2023年3月28日の夜、西の空では火星と月が寄り添って輝く様子が見られます。これが「火星と月の接近」です。
火星は2022年12月8日に衝(※1)を迎え、マイナス2.0等級と非常に明るく輝いていましたが、衝を過ぎた後は明るさがだんだん落ちていきます。とはいえ、3月28日の時点でも火星は0.9等級というそこそこの明るさで、恒星とは異なる不思議なピンク色の輝きが印象的です。
一方、月は半月からやや欠けた形をしています。3月28日の火星と月の離角(※2)は2度17分で、満月4.5個分の距離にまで近づきます。
※1…衝:太陽系の天体が、地球から見て太陽の反対側になる瞬間。衝前後の天体は最も明るくなり、また一晩中見ることができる。
※2…離角:天球上で観測点から見た2つの天体間の距離を角距離で表したもの。
地球から見て火星と月が接近するのは決して珍しい現象ではなく、毎月1回程度の頻度で起こっています。最近の火星と月の接近を表にすると、以下のようになります。
月は火星だけではなく、金星や木星といったほかの惑星と接近する様子も良く見られます。これは、地球上から見た時に、惑星や月がほぼ同じ経路を通っているためです。
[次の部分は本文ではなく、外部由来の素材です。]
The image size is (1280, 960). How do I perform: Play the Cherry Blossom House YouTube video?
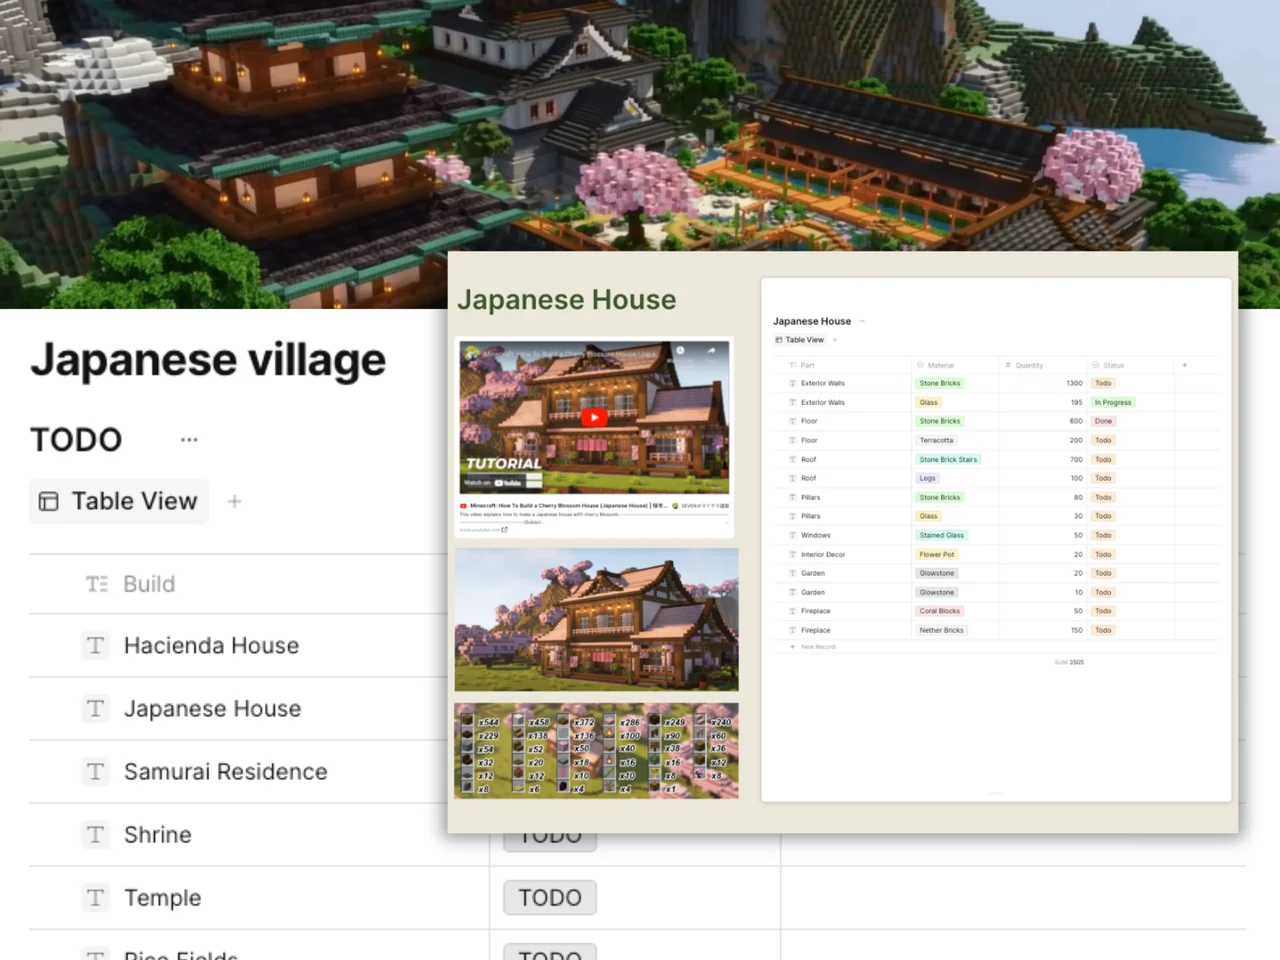coord(594,417)
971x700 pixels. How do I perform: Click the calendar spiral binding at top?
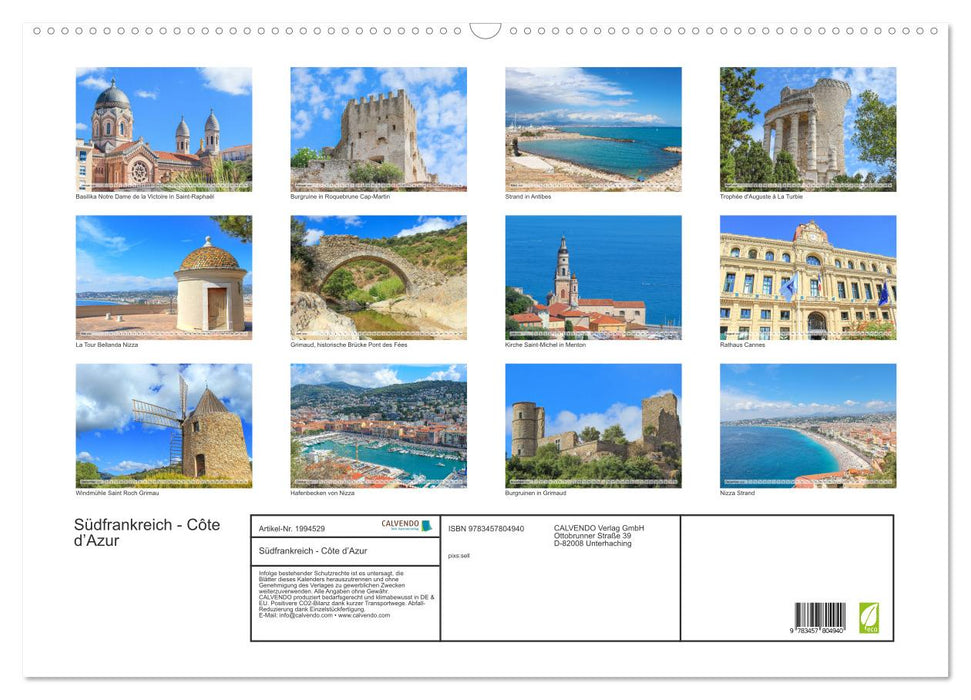pos(485,30)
太陽を地球上から見ると、1年かけて天球上の決まった経路を通ります。これを「黄道」といいます。また、月も同じように、一ヶ月かけて天球上の決まった経路を通ります。こちらは「白道」といいます。白道は黄道に対してやや傾いているものの、ほぼ一致しています。そのため、月は黄道に近い所を通るように見えます。
また、地球を含む太陽系の惑星は、公転軌道がほぼ同一平面上にあります。そのため地球上からは、惑星の軌道は黄道に近い範囲でほとんど重なっているように見えます。
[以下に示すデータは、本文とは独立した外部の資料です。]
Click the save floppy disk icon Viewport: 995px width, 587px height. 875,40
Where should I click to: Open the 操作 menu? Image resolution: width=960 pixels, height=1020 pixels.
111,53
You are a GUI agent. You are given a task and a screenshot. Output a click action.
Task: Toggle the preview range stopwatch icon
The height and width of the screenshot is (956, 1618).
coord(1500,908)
このように、太陽、月、惑星は、地球上から見ると黄道もしくは黄道にほぼ近い経路を通っているため、天体同士が接近する機会が多くなるのです。もしも月や惑星がバラバラの経路で天球上を動いていたら、接近は非常に珍しい現象になったことでしょう。
中でも月は動きが早く、約1か月で軌道を一周します。一方、火星は軌道を1周するのに2年以上を要します。月は大体1か月に1度程度の頻度で火星を追い越すことになるため、その度に接近が起こるのです。
しかし、1か月に1度接近するからといっても、その様子が毎回見られるとは限りません。
先ほどの表を見るとわかる通り、火星と月の接近が見やすい時間帯は徐々に早くなっていきます。現在は夜の時間帯に接近する様子が見えるものの、何か月か経って昼の時間帯に接近するようになると、太陽の光が明るくて見ることはできません。
また、地球に最接近した後で火星自体の明るさが少しつづ暗くなっていることや、夏に向けて夜が短く、昼が長くなっていくことから、月と火星の接近はだんだん見えづらくなっていきます。
去年の秋口から今年の春にかけて星空の中に輝いていた火星とも、しばらくの間お別れです。
そう考えると、実際には頻繁に起こっている月と火星の接近も、特別なものに思えてくるかもしれません。